Когда он требовал красивых слов, она молчала, глядя мимо, и лишь слегка выгибала губы в жалком подобии улыбки. Ночью же Мария лишь изредка, в ответ на требовательное рычание постылого любовника, отваживалась провести пальцами по его высоко выступающему хребту и по иссохшей шелушащейся коже глубоких впадин между ребрами, а потом мучилась тошнотой.
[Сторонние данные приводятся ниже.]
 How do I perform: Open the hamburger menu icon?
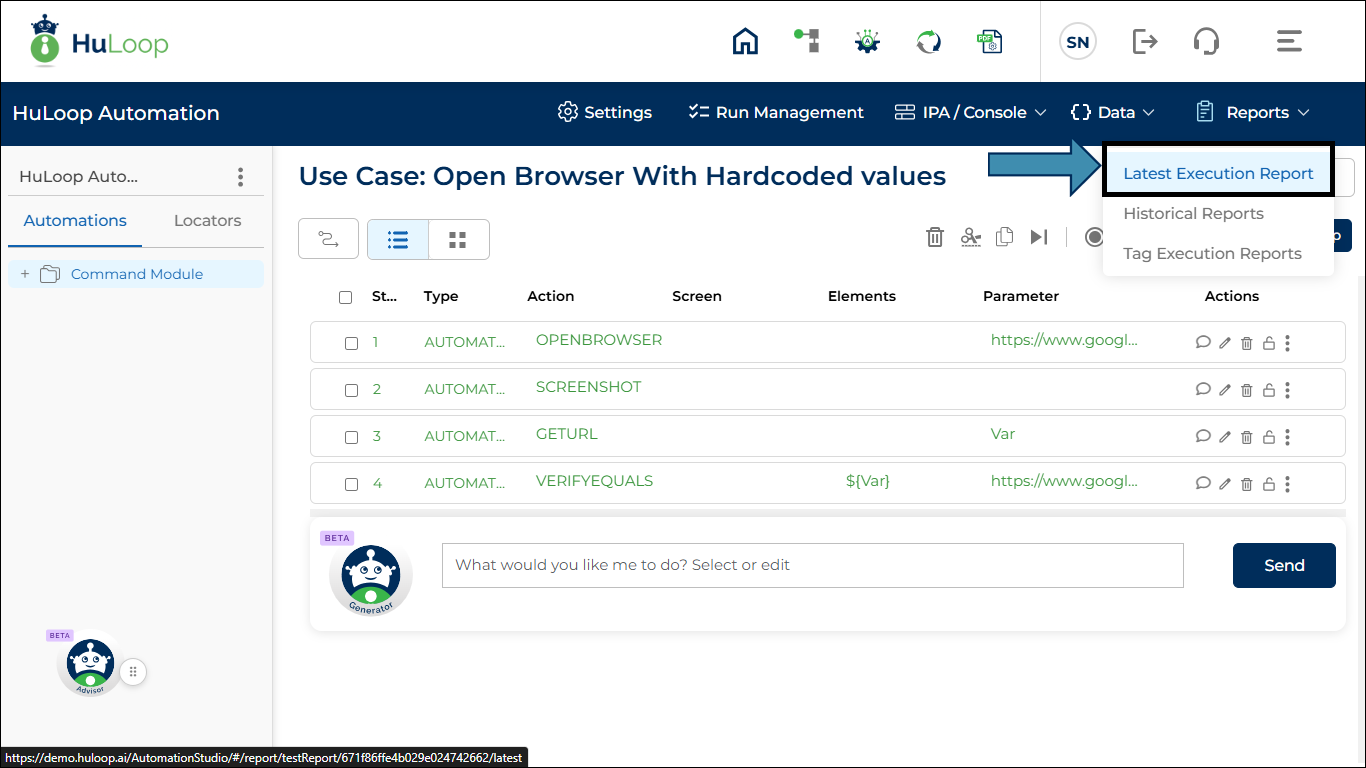pyautogui.click(x=1288, y=41)
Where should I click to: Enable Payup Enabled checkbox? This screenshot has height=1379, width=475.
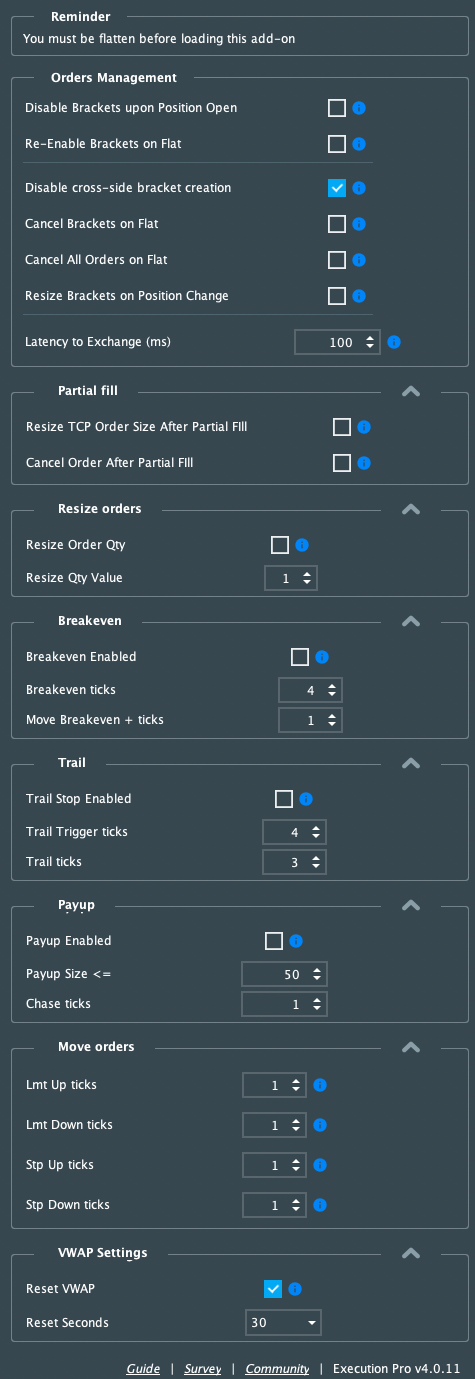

Но даже такая, данная с отвращением, ласка вызывала у него пароксизмальные приступы страсти, весьма мучительные для Марии — столь груб и необуздан он становился.
Но такое, к счастью, случалось редко. Деятелен был Изюмский в основном именно по ночам, а рано утром приходил иссиня-бледный, с остановившимся широким взглядом, без всякого выражения на лице и заставлял Марию играть ему что-нибудь величественное и торжественное, Баха или Рахманинова, а иногда, наоборот, нежное и светлое, Шопена или Моцарта. Музыку он, как это ни странно, знал неплохо.